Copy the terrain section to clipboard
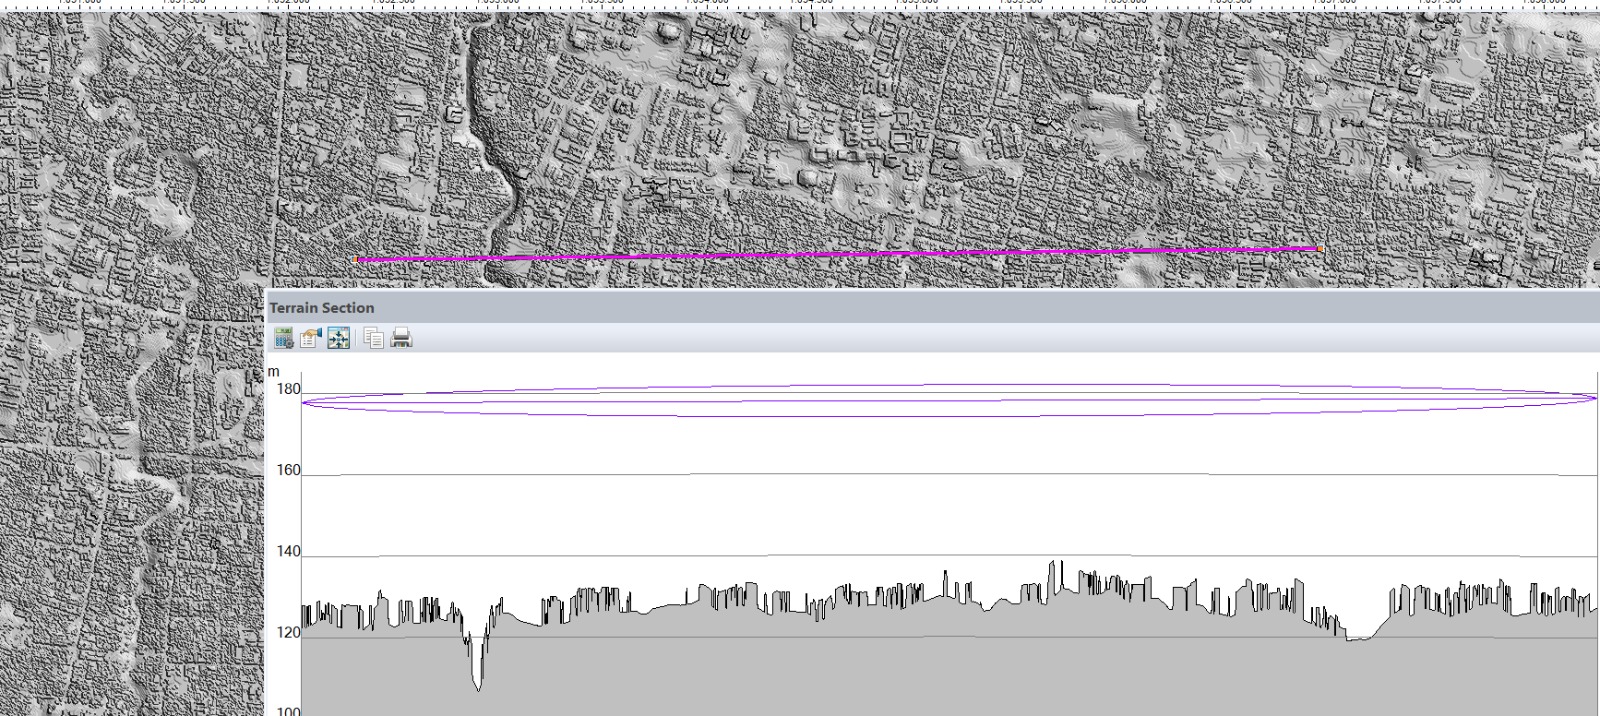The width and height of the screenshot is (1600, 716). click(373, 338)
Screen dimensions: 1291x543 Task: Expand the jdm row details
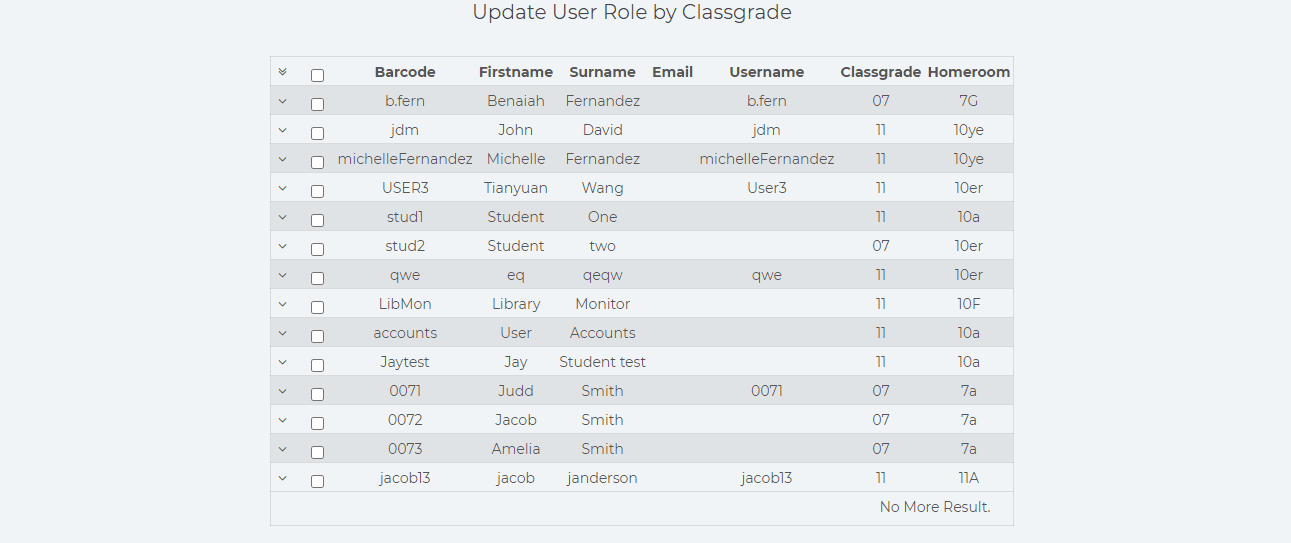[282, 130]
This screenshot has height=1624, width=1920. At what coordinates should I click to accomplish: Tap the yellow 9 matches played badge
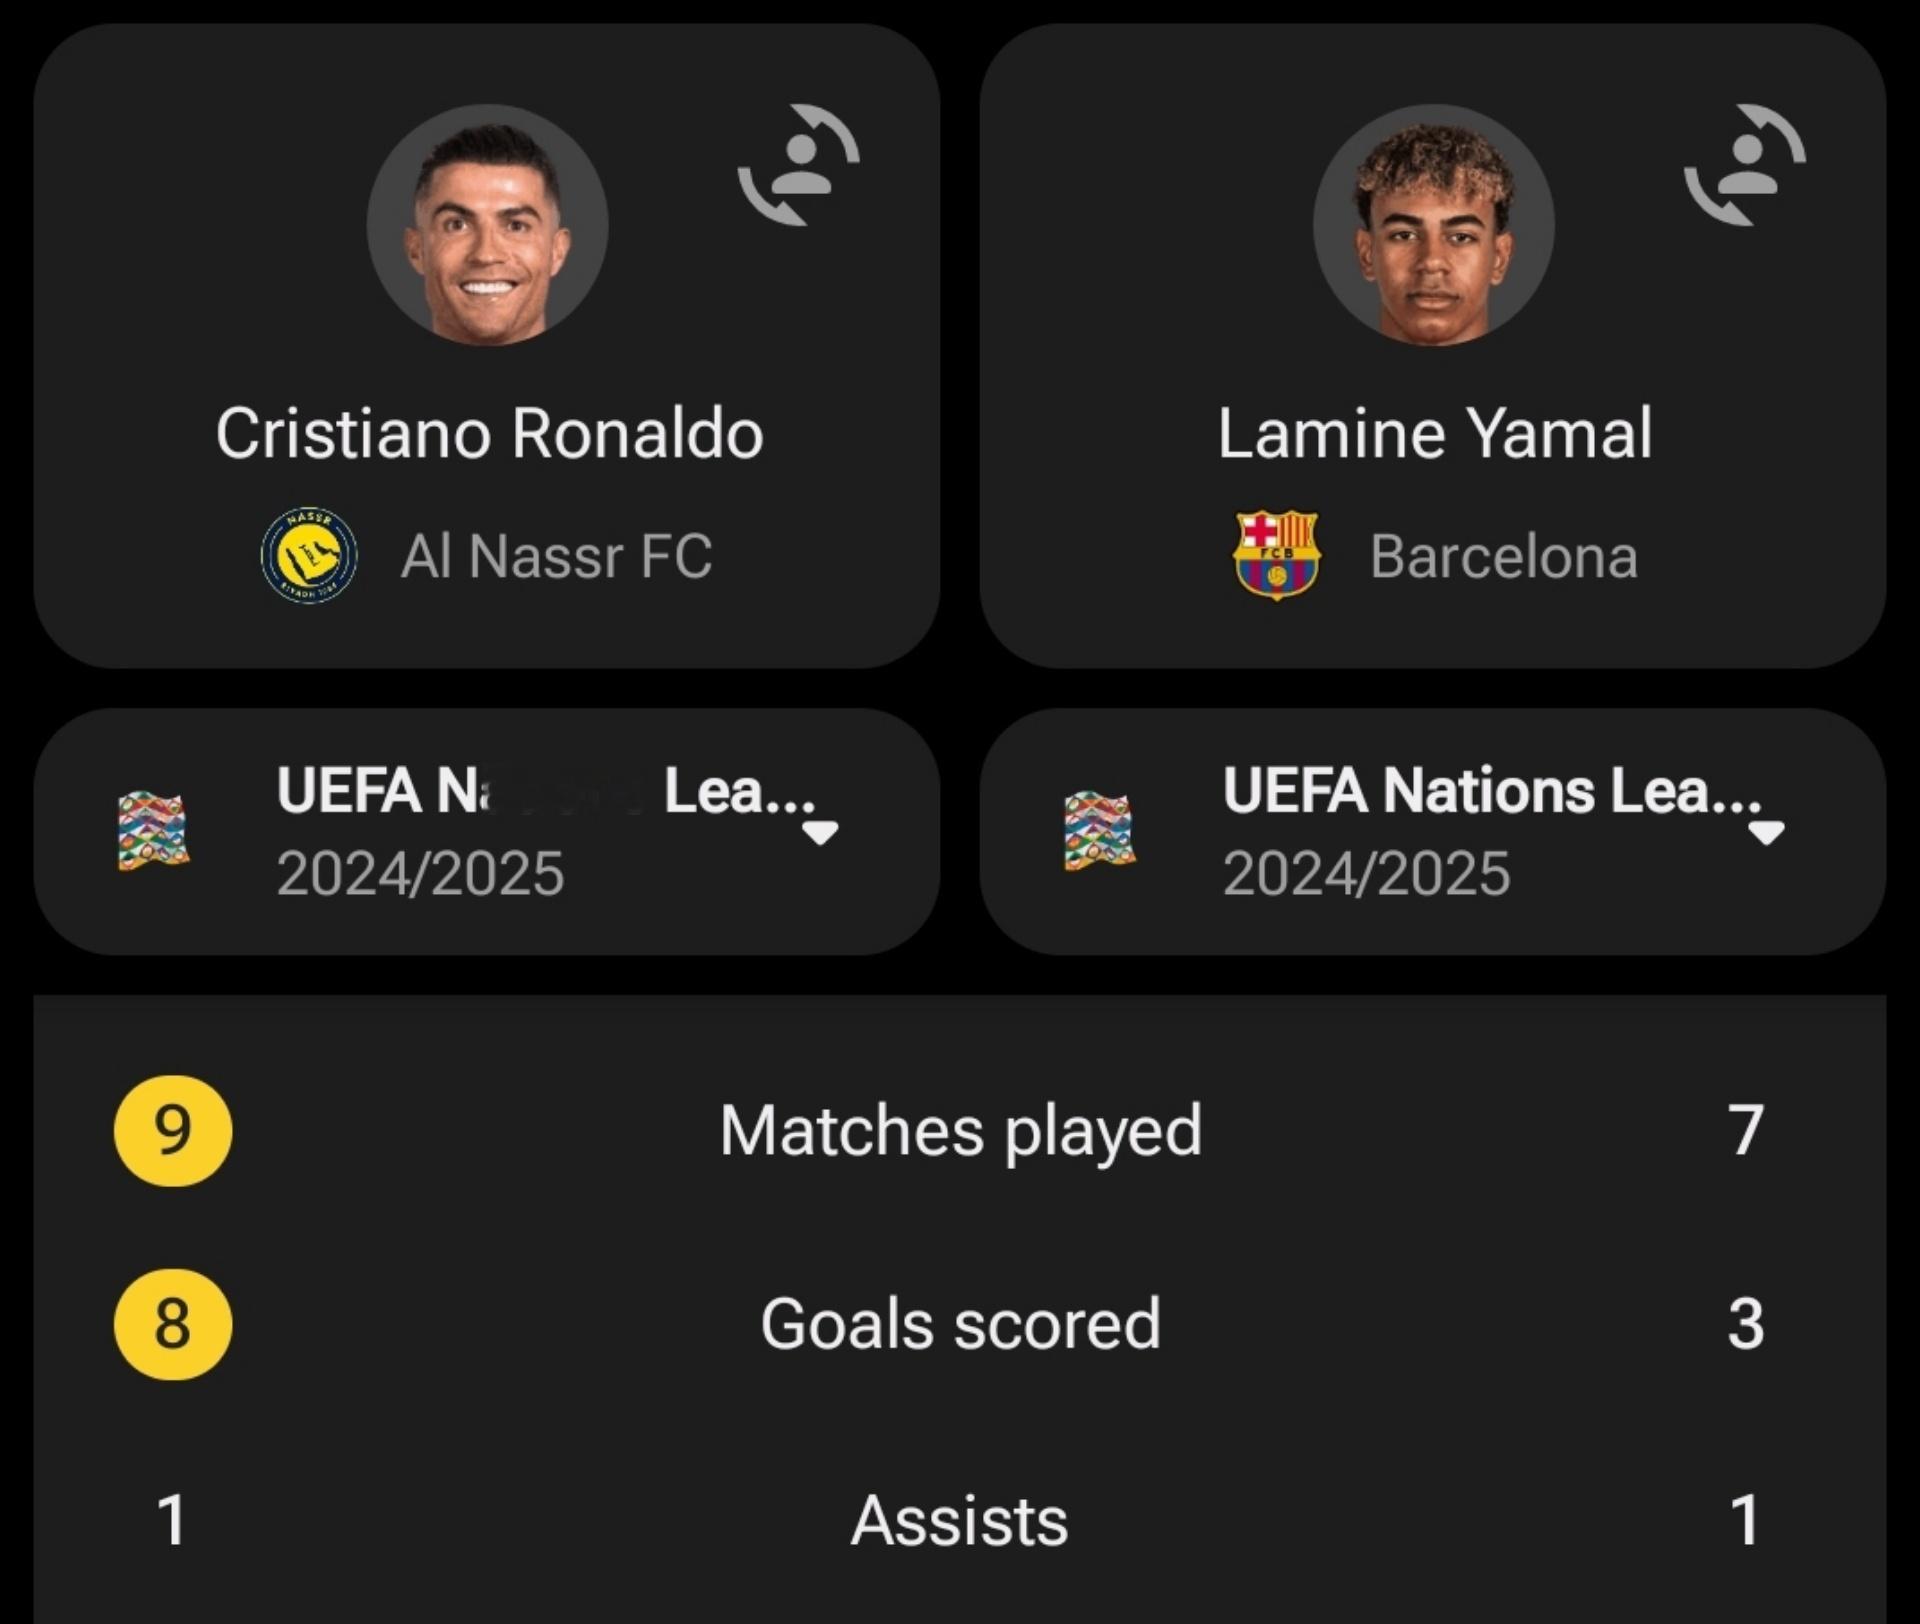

□ □ □ □ □ □ □

Please convert the records above into a numbered list with one line per item, skipping any blank lines. Leave the pictures out of your answer.

1. Copy the terrain section to clipboard
2. The width and height of the screenshot is (1600, 716). click(373, 338)
3. Screen dimensions: 1291x543 Task: Expand the jdm row details
4. [282, 130]
5. This screenshot has height=1624, width=1920. At what coordinates should I click to accomplish: Tap the yellow 9 matches played badge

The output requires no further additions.